Got the ole'
ITBS blues. Right knee killing me on today's 5 miler. I'm doing almost everything wrong in training. 7 day stretch between runs. Trying for long and fast without building up, running through the pain, etc...
You'll recognize this as my urban cityboy
Asics commercial route, but a minute faster than last time because I followed my trusty .9/.1 interval (thanks
Lauren). Cardio is great --feel like I could run a lot faster and longer, but knee just wasn't in the mood. During the last mile it felt like I had a knife sticking in my knee. The internet gives advice for ITBS in two categories: relief and remedy, with lots of product thrown in. I will try ice and ibuprofen and slow build up. On to breakfast and building a train set for my two year old who will play Godzilla
and destroy the only supply route leading into his room --but what he doesn't know is that his rampage will awaken other normally dormant creatures resting in the center of the Earth which will lead to a full-scale battle. Here we go again...........
Just got back from Sports Authority with a foam roller.
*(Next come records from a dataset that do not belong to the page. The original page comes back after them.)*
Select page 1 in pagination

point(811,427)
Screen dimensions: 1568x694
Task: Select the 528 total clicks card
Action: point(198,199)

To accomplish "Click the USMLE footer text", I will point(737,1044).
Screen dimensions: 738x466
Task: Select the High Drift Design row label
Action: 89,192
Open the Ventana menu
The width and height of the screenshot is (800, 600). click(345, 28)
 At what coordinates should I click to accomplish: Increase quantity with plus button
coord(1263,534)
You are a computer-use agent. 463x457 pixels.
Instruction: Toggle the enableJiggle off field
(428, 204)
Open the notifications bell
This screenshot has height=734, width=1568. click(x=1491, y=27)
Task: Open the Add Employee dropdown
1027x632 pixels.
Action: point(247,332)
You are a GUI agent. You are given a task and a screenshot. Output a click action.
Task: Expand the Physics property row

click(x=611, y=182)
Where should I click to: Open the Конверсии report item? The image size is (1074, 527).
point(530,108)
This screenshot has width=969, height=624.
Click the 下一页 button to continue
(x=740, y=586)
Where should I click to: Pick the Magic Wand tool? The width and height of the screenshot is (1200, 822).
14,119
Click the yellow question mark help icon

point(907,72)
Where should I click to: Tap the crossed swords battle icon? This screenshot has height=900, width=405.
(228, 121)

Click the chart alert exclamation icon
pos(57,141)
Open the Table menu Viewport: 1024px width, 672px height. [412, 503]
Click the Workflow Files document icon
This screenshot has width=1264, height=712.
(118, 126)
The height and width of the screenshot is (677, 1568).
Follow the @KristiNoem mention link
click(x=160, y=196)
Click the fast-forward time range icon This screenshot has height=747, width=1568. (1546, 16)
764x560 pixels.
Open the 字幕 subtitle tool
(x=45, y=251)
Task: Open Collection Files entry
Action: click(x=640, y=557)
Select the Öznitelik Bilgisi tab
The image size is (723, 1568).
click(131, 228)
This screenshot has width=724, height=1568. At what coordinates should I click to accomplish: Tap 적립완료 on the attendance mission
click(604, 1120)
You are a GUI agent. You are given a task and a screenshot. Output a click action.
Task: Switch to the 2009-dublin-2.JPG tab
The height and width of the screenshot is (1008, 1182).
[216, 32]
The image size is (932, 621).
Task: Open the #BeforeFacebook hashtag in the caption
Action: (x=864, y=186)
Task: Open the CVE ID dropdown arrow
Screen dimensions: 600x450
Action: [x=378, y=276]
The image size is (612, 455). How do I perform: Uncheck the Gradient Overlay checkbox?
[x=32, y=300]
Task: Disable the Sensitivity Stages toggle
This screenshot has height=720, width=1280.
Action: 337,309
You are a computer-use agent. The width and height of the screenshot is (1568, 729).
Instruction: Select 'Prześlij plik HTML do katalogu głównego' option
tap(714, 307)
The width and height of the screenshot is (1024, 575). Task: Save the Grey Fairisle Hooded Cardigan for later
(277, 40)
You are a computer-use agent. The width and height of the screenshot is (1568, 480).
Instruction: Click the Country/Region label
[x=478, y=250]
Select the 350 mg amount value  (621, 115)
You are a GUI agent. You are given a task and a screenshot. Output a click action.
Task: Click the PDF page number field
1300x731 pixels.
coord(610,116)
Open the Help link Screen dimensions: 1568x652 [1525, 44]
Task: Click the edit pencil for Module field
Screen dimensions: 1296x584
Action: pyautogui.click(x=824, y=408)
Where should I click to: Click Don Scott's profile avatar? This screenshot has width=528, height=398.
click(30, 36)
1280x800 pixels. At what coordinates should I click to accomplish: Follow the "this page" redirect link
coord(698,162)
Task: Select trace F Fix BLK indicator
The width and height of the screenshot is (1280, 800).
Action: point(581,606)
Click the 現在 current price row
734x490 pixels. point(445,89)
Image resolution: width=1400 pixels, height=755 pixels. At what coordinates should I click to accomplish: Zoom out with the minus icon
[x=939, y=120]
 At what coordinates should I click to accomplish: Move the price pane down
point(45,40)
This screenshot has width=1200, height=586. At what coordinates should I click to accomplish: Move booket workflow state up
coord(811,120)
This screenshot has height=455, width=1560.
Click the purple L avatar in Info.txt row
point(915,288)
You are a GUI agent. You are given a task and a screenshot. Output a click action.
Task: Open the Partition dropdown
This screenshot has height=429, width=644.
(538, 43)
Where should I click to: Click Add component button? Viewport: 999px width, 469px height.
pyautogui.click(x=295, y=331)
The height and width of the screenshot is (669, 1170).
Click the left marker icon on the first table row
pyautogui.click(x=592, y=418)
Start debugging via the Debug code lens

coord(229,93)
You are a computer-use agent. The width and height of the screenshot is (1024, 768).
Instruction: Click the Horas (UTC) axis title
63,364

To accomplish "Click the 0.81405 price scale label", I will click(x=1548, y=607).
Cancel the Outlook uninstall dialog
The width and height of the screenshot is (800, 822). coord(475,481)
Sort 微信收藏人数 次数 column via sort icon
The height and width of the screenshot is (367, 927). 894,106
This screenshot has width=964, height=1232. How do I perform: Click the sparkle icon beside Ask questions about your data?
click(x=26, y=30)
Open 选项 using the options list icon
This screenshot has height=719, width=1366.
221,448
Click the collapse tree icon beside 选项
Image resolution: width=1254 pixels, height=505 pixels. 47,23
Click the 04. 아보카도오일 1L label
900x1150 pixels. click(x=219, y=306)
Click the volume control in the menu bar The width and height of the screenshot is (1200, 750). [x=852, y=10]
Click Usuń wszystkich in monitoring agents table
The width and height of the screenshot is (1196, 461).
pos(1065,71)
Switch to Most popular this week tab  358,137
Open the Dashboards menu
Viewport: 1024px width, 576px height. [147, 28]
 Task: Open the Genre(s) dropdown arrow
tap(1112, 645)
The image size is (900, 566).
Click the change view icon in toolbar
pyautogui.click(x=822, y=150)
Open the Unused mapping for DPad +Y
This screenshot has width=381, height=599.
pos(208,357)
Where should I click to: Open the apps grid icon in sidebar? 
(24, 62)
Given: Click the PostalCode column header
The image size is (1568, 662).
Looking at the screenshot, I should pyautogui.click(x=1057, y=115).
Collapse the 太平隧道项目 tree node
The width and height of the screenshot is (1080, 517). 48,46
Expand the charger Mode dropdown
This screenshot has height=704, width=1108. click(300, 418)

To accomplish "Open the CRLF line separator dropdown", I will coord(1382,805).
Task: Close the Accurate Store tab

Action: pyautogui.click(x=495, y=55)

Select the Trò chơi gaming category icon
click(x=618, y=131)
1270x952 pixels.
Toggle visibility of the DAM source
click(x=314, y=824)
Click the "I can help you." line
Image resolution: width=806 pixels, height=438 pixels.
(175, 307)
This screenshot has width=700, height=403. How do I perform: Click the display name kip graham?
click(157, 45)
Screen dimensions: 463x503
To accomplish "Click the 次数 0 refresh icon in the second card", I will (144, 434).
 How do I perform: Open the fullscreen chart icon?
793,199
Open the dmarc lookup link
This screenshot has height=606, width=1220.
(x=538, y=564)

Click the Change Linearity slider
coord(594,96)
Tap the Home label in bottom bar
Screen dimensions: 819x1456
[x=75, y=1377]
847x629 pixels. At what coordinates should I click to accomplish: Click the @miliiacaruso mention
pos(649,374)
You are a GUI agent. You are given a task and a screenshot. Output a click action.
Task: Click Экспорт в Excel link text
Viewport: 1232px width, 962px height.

Pain that hurts so good and feels like fire and is the very thing I need to help my condition and I'm glad I'm doing it but it huuuurrrrttts!
2 comments:
Glad the walk/run worked for you.
Stretch out for the ITB! A foam roller is the best (and very painful) option. If you search youtube for 'ITB stretch' for 'ITB foam roller' you'll find the best stretches. Loosening up your hip (same leg as the knee pain) should help as well.
Hey! just found your blog...as I was reading this post I was thinking foam roller! I'm glad you got one. I used one last year after I ran too soon after my first marathon and had really bad IT pain. The roller fixed me right up. It hurts, but it's the good pain! Get better!